─── TEXTABSCHNITT

Datenbasierte Erkenntnisse
Ein Interview mit D-PHYS-Absolventin Agnese Sacchi, Quantitative Risikomodelliererin bei Zurich Insurance.
Welche Entscheidung hat Sie zu Ihrer jetzigen Tätigkeit geführt?
Meine Masterarbeit war ausschlaggebend für meine Entscheidung, Risikomodelliererin bei einer Versicherungsgesellschaft zu werden. Im Rahmen meines Masterstudiums in Physik an der ETH Zürich habe ich am MIT meine Diplomarbeit in Computational Social Science geschrieben: Dort entdeckte ich meine Leidenschaft für die Gewinnung von Erkenntnissen aus grossen Datensätzen, insbesondere aus menschlichen Aktivitäten. Ich finde es unglaublich faszinierend, durch die Daten, die wir erzeugen, etwas über die Gesellschaft zu erfahren. In dieser Hinsicht bietet die Versicherungsbranche zahlreiche Möglichkeiten, da es sich um ein datengesteuertes Geschäft mit einer Fülle von Daten handelt, die im Laufe der Jahre gesammelt wurden. In meiner Funktion werden Daten häufig verwendet, um die Wahrscheinlichkeit verschiedener Ereignisse zu bewerten.
Ich war mir zunächst unsicher, welches Fachgebiet ich wählen sollte, und habe mich daher für eine Stelle entschieden, die es mir ermöglicht, an einer Vielzahl von Projekten zu arbeiten und verschiedene Arten von Risiken und Modellen zu untersuchen. In meiner Funktion unterstütze ich verschiedene Teams innerhalb des Unternehmens in quantitativer Hinsicht, in der Regel bei Projekten, die zwischen drei und sechs Monaten dauern. Ich habe im Bereich Marktrisiko gearbeitet, wo ich Finanzmärkte modellierte und Fragen wie „Wie hoch wird der Wert dieses Vermögenswerts in einem Jahr sein?“ bearbeitete. In einem anderen Projekt beschäftigte ich mich mit dem Risiko von Naturkatastrophen, wobei der Schwerpunkt auf Überschwemmungen lag. Dieses breite Spektrum an Themen ist genau das, was ich in meinen ersten Jahren in der Branche brauchte.

──────
─── ERFASSTE DATEN

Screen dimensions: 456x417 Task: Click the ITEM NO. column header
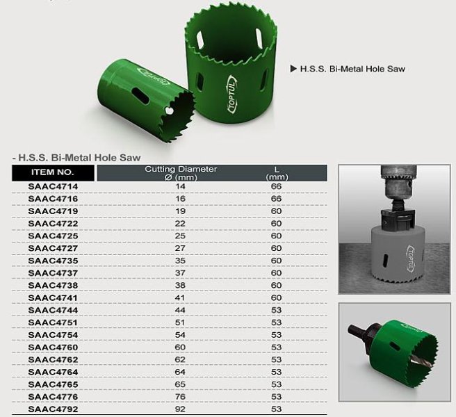click(x=53, y=172)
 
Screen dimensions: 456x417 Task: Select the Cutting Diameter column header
click(x=181, y=173)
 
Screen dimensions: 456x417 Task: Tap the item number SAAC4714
click(x=53, y=186)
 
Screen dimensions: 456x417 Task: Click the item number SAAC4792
click(x=53, y=409)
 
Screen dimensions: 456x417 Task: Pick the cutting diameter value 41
click(x=180, y=297)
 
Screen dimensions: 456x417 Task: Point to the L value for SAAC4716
click(x=276, y=199)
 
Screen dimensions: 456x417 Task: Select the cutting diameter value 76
click(x=180, y=397)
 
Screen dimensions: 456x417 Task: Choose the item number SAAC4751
click(x=53, y=322)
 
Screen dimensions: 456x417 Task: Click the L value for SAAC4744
click(x=276, y=310)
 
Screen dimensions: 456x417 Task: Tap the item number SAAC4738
click(x=53, y=285)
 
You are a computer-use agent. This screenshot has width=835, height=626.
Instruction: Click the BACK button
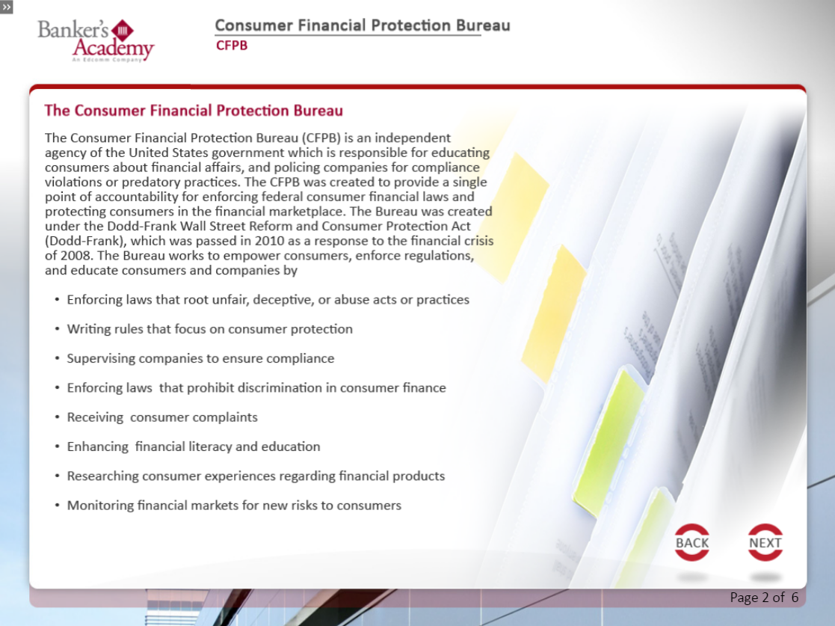point(691,542)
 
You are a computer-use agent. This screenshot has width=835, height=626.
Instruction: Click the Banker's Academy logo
point(96,40)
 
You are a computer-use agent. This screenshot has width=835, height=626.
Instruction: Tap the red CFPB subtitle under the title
point(232,46)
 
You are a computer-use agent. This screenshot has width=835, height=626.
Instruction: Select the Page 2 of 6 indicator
point(764,598)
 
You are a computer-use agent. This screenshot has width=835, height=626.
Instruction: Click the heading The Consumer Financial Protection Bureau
point(194,110)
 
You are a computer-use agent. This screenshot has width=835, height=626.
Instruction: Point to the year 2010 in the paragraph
point(269,241)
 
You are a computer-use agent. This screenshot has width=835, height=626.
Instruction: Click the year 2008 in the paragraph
point(75,256)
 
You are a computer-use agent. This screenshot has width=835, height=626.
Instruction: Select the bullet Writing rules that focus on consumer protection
point(210,329)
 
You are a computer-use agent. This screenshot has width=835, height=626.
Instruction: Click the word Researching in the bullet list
point(102,476)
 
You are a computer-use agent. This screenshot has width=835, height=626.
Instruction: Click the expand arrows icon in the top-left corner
point(7,7)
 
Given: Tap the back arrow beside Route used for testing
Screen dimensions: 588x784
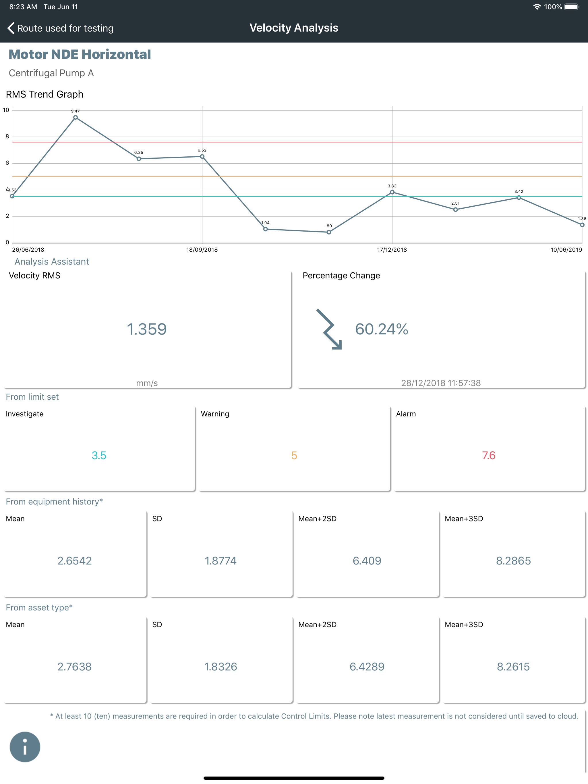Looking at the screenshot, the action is pos(11,28).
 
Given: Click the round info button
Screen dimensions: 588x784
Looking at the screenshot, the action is pos(25,747).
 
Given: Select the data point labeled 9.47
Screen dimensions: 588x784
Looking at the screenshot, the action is pos(76,117).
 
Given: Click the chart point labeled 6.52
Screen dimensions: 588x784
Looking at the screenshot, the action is pos(202,156).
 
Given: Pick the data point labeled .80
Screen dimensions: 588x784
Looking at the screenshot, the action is pos(329,232).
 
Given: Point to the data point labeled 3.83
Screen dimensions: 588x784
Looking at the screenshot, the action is pos(392,192).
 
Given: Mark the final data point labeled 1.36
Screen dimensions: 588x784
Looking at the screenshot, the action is pos(582,225).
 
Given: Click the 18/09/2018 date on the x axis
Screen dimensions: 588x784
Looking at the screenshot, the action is pos(202,249).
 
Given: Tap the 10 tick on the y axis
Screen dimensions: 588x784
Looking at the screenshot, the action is pos(6,110).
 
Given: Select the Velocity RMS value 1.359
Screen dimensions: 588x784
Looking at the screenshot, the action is pos(147,329).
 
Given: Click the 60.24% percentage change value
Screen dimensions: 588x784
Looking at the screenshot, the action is pos(382,329).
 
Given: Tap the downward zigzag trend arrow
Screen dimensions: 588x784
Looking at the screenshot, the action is pos(330,329).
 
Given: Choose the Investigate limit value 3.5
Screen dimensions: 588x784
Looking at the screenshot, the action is pos(99,455).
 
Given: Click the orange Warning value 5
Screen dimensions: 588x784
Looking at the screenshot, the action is pos(294,455).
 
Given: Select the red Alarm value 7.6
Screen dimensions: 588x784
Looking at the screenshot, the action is pos(489,455).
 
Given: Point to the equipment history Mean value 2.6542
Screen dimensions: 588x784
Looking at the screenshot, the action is pos(74,561).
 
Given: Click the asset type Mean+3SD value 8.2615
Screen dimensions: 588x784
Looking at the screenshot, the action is pos(513,667).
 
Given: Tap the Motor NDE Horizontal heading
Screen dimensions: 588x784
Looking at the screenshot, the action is pos(80,54).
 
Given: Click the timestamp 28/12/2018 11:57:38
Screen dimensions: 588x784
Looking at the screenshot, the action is pos(441,383).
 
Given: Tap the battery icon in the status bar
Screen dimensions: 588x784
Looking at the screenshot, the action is pos(572,7).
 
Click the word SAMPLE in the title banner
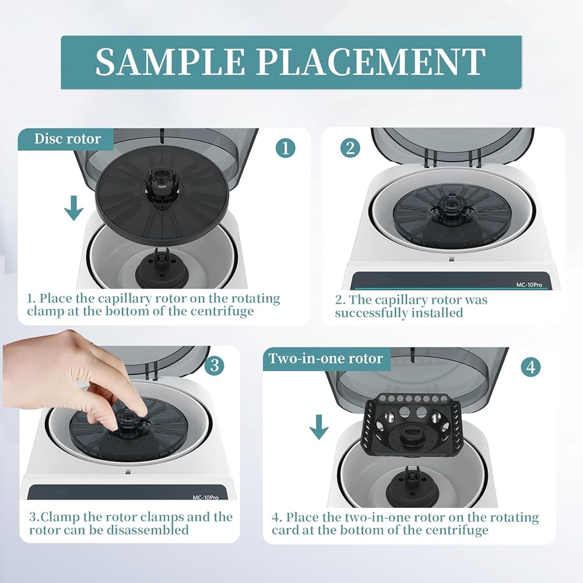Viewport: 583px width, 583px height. click(170, 62)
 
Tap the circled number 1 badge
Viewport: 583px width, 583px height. click(286, 148)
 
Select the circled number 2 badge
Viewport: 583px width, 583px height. click(350, 148)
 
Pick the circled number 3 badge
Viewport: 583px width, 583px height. click(215, 366)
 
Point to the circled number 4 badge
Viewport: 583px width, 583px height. click(531, 367)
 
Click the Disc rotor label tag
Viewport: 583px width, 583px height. click(66, 139)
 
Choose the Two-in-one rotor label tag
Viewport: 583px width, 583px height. click(326, 359)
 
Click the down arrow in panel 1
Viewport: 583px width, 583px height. click(73, 208)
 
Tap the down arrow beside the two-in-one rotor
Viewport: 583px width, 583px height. click(319, 427)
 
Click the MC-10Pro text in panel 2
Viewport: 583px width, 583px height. click(529, 285)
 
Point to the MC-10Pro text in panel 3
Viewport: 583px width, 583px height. click(205, 497)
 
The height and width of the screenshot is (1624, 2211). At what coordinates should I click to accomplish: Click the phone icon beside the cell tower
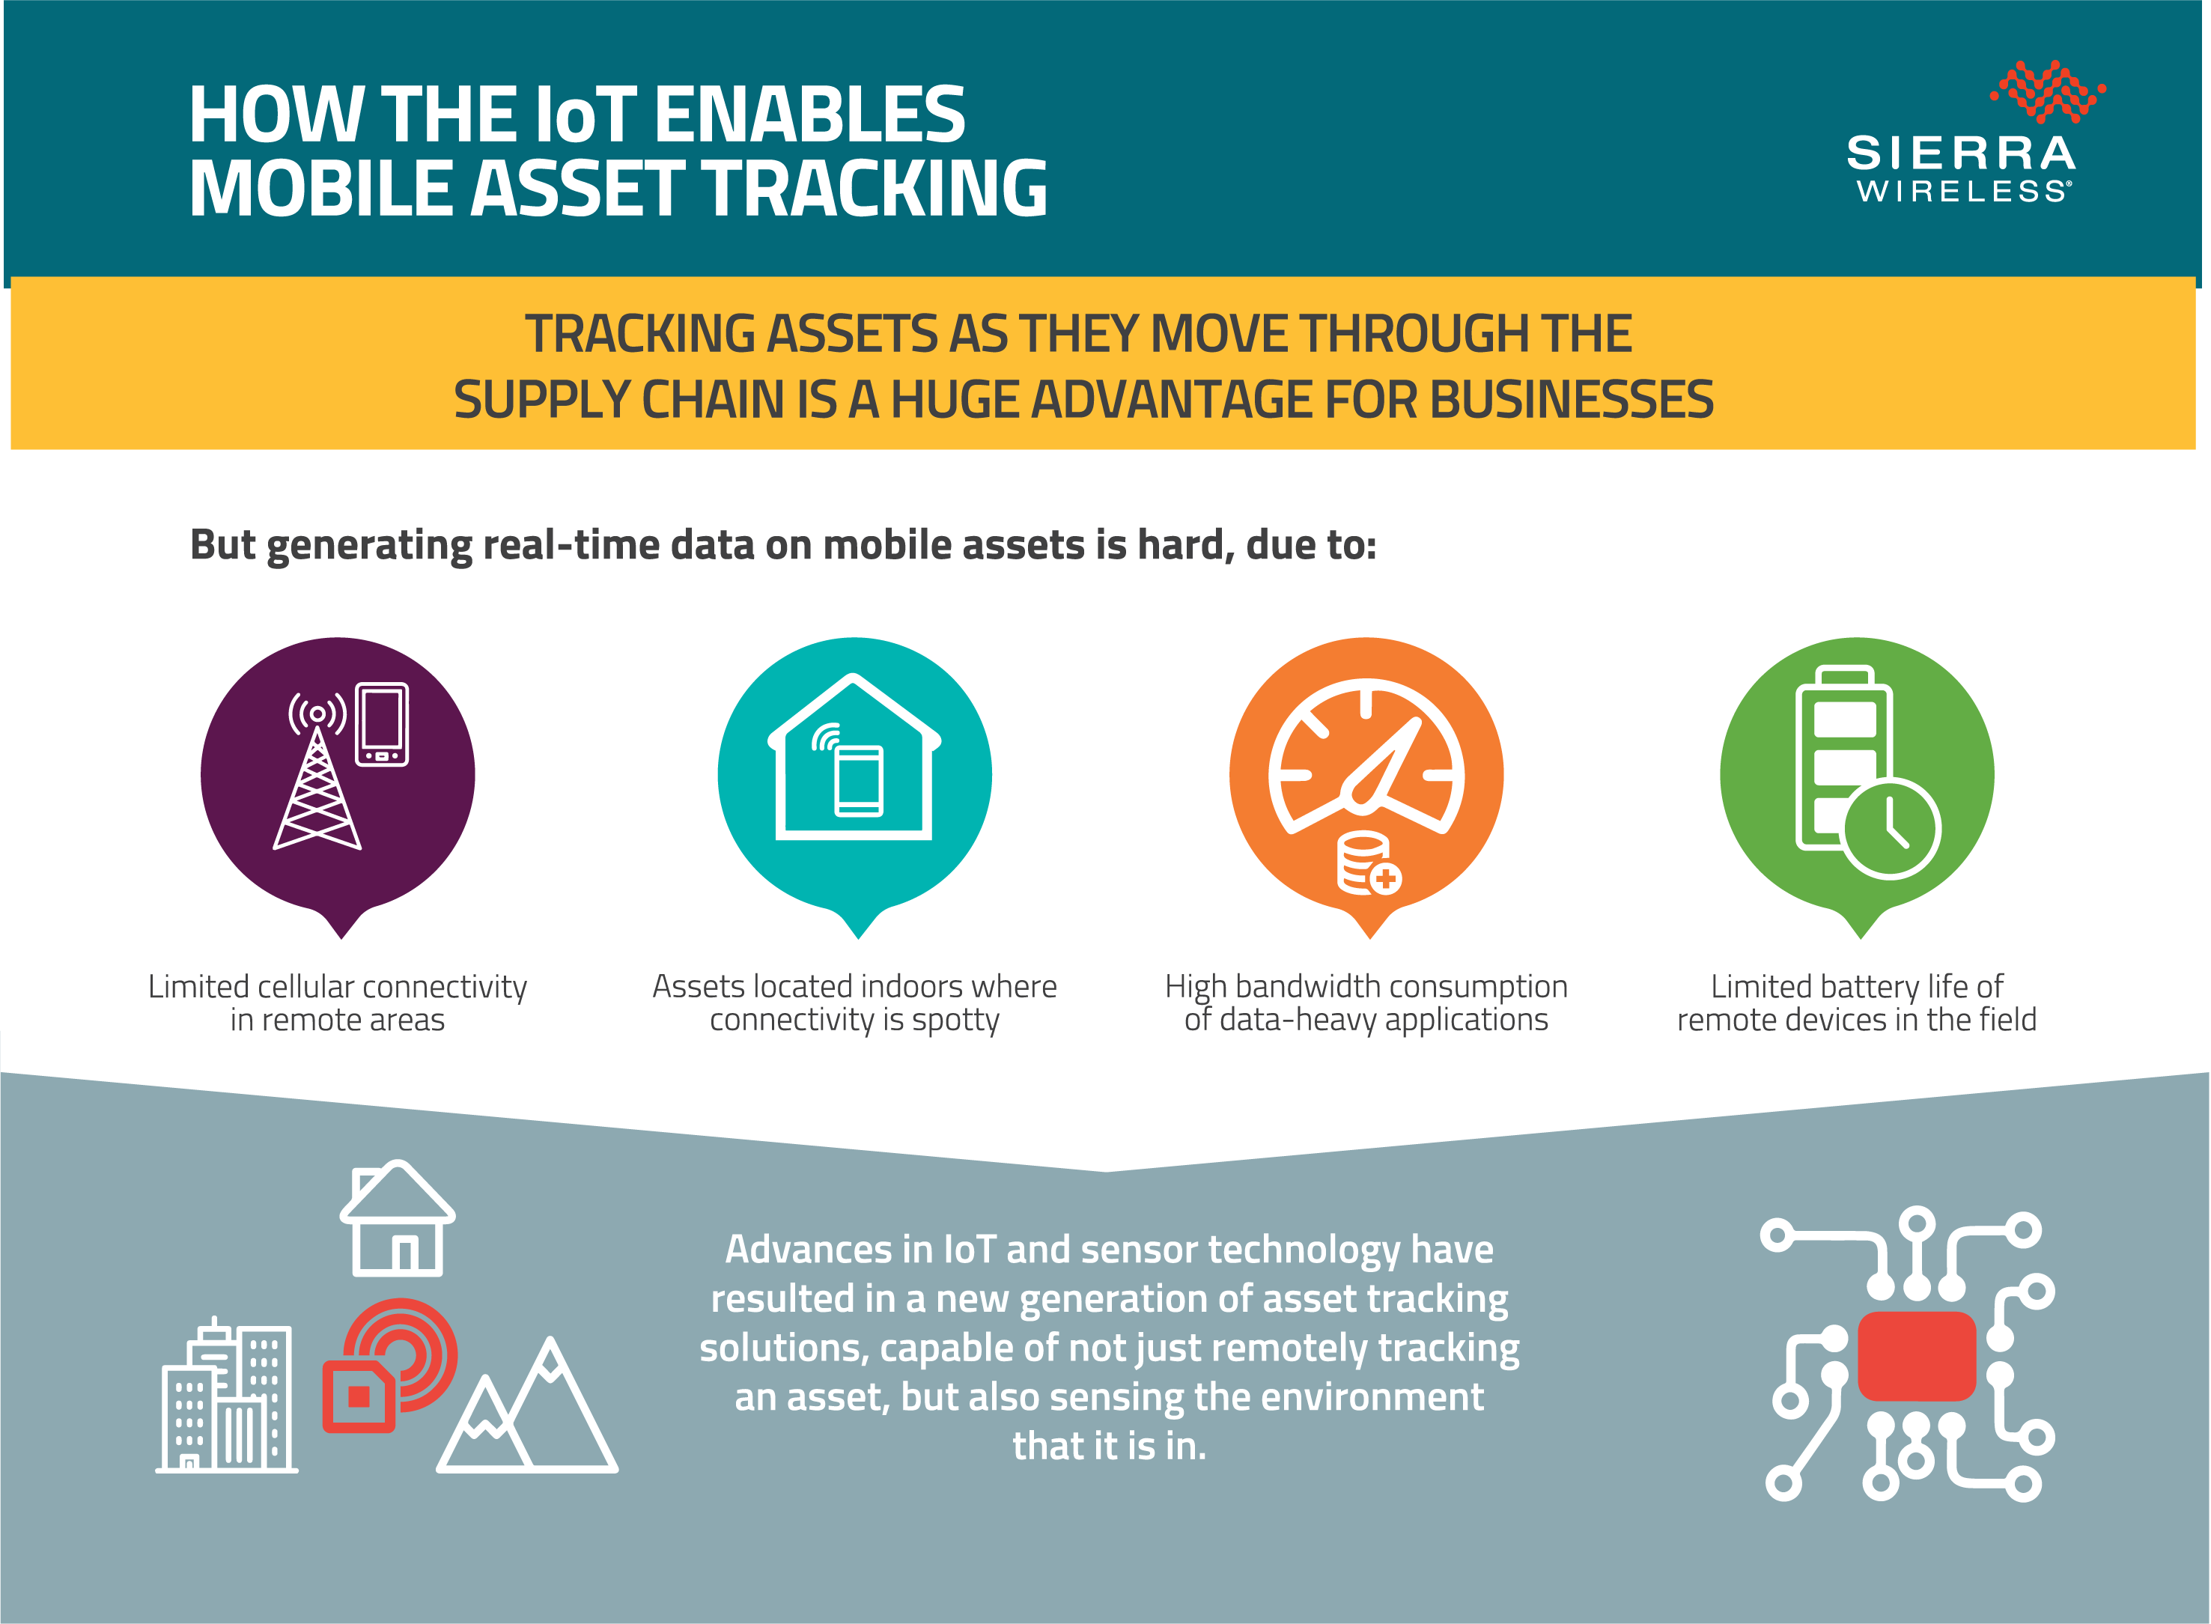tap(381, 725)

──────

> GESTELLTE AUFGABE A:
Beantworte anhand des Interviews mit Agnese Sacchi:
(i) An welcher Hochschule und in welchem Fach schrieb sie ihre Diplomarbeit?
(ii) Wie lange dauern die Projekte, bei denen sie die Teams unterstützt, in der Regel?
(iii) Worauf lag der Schwerpunkt in ihrem Projekt zum Risiko von Naturkatastrophen?
> GESTELLTE AUFGABE B: Gib aus dem Interview mit Agnese Sacchi den Abschnitt zwischen "Ich war mir" und "der Branche brauchte.", beide eingeschlossen, wortgetreu wieder.
> GESTELLTE AUFGABE C: Fahre mit dem Interview über die Arbeit als Risikomodelliererin fort und schließe an dessen letzten Satz an.

> ENDGÜLTIGE ANTWORT A:
(i) Am MIT, in Computational Social Science.
(ii) Zwischen drei und sechs Monaten.
(iii) Auf Überschwemmungen.

> ENDGÜLTIGE ANTWORT B:
Ich war mir zunächst unsicher, welches Fachgebiet ich wählen sollte, und habe mich daher für eine Stelle entschieden, die es mir ermöglicht, an einer Vielzahl von Projekten zu arbeiten und verschiedene Arten von Risiken und Modellen zu untersuchen. In meiner Funktion unterstütze ich verschiedene Teams innerhalb des Unternehmens in quantitativer Hinsicht, in der Regel bei Projekten, die zwischen drei und sechs Monaten dauern. Ich habe im Bereich Marktrisiko gearbeitet, wo ich Finanzmärkte modellierte und Fragen wie „Wie hoch wird der Wert dieses Vermögenswerts in einem Jahr sein?“ bearbeitete. In einem anderen Projekt beschäftigte ich mich mit dem Risiko von Naturkatastrophen, wobei der Schwerpunkt auf Überschwemmungen lag. Dieses breite Spektrum an Themen ist genau das, was ich in meinen ersten Jahren in der Branche brauchte.

> ENDGÜLTIGE ANTWORT C:
Was sind Ihre Aufgaben und Verantwortlichkeiten?
Dies hängt weitgehend von dem Projekt und dem Team ab, das ich unterstütze. In der Regel arbeite ich jedoch an eigenständigen Projekten, bei denen ich den größten Teil der Verantwortung für das erfolgreiche Ergebnis trage.
Zu Beginn eines jeden Projekts wird von mir erwartet, dass ich mich schnell in das Thema einarbeite und mehr über den Bereich erfahre, den ich unterstützen werde. Das ist für mich der dynamischste und interessanteste Teil, da alles neu ist und es keine dummen Fragen gibt. Wie sich das Projekt danach entwickelt, hängt von dem Team ab, das ich unterstütze. Manchmal werden mir genaue Aufgaben und Fristen zugewiesen, bei anderen Gelegenheiten habe ich mehr Flexibilität und ein höheres Mass an Verantwortung, so dass ich die nächsten Schritte festlegen und proaktiv mit den relevanten Interessengruppen zusammenarbeiten kann, um das Projekt voranzubringen.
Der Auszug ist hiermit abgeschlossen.